*Record excerpts*

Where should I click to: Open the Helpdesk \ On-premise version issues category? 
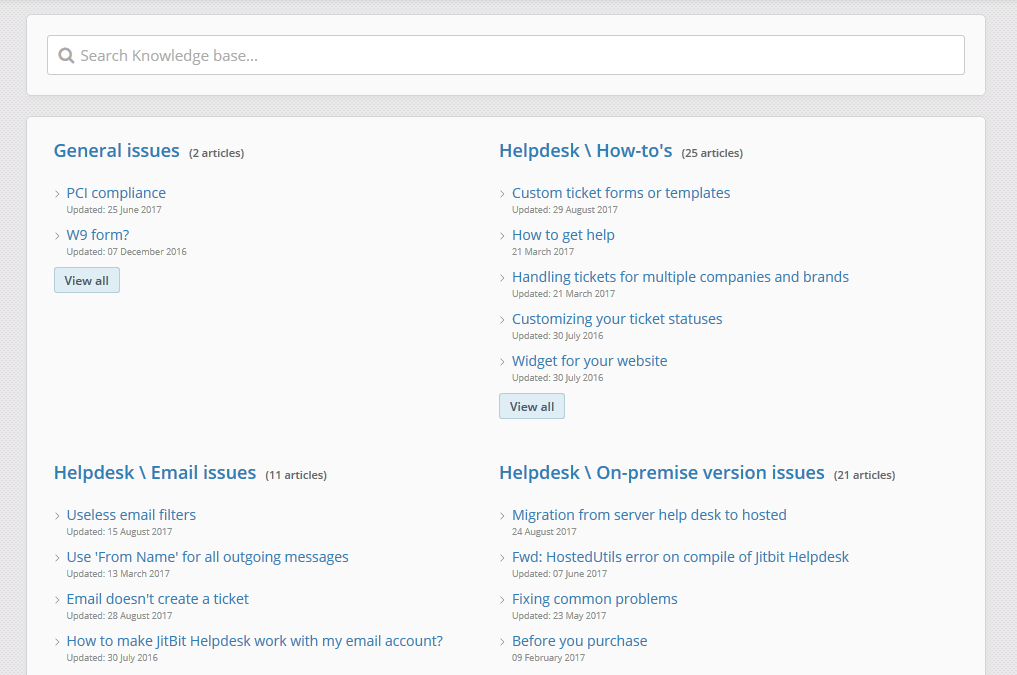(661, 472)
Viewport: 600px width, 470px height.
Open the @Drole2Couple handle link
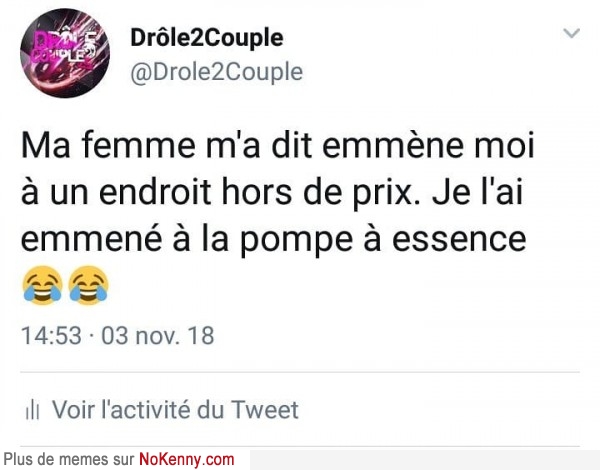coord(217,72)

--

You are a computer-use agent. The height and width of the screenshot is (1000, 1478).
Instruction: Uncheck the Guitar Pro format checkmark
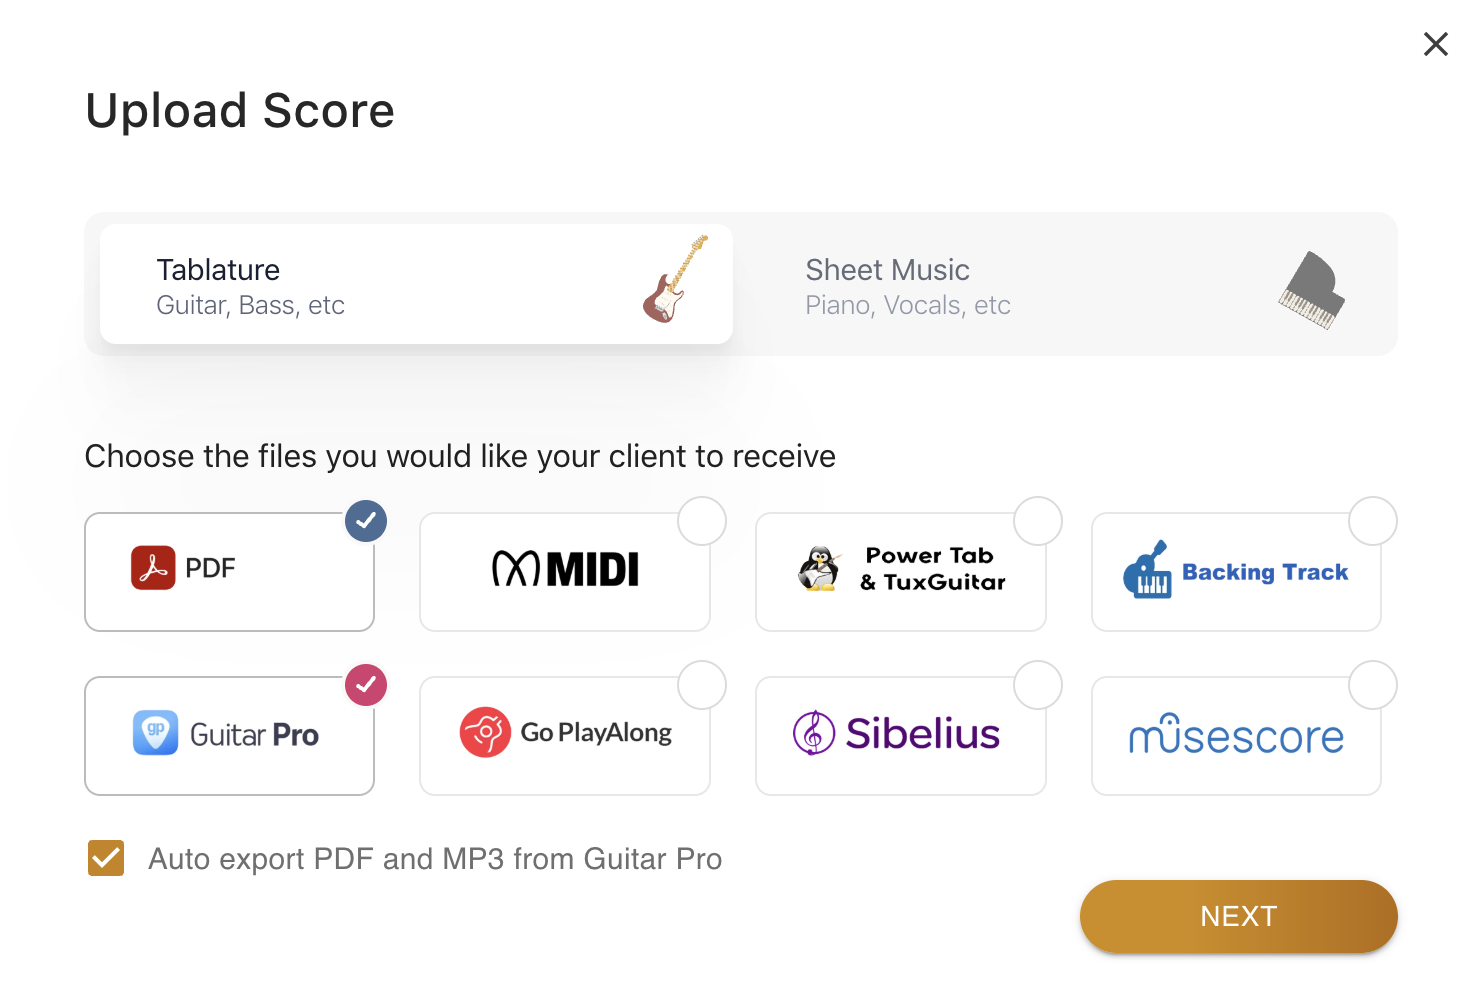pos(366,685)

==

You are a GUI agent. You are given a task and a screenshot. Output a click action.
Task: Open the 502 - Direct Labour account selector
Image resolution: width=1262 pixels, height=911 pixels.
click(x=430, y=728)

*What needs to be done*
Show the lines above that include "screenshot".

*Result for this exercise*
You are a computer-use agent. The height and width of the screenshot is (1000, 1478).
You are a GUI agent. You are given a task and a screenshot. Output a click action.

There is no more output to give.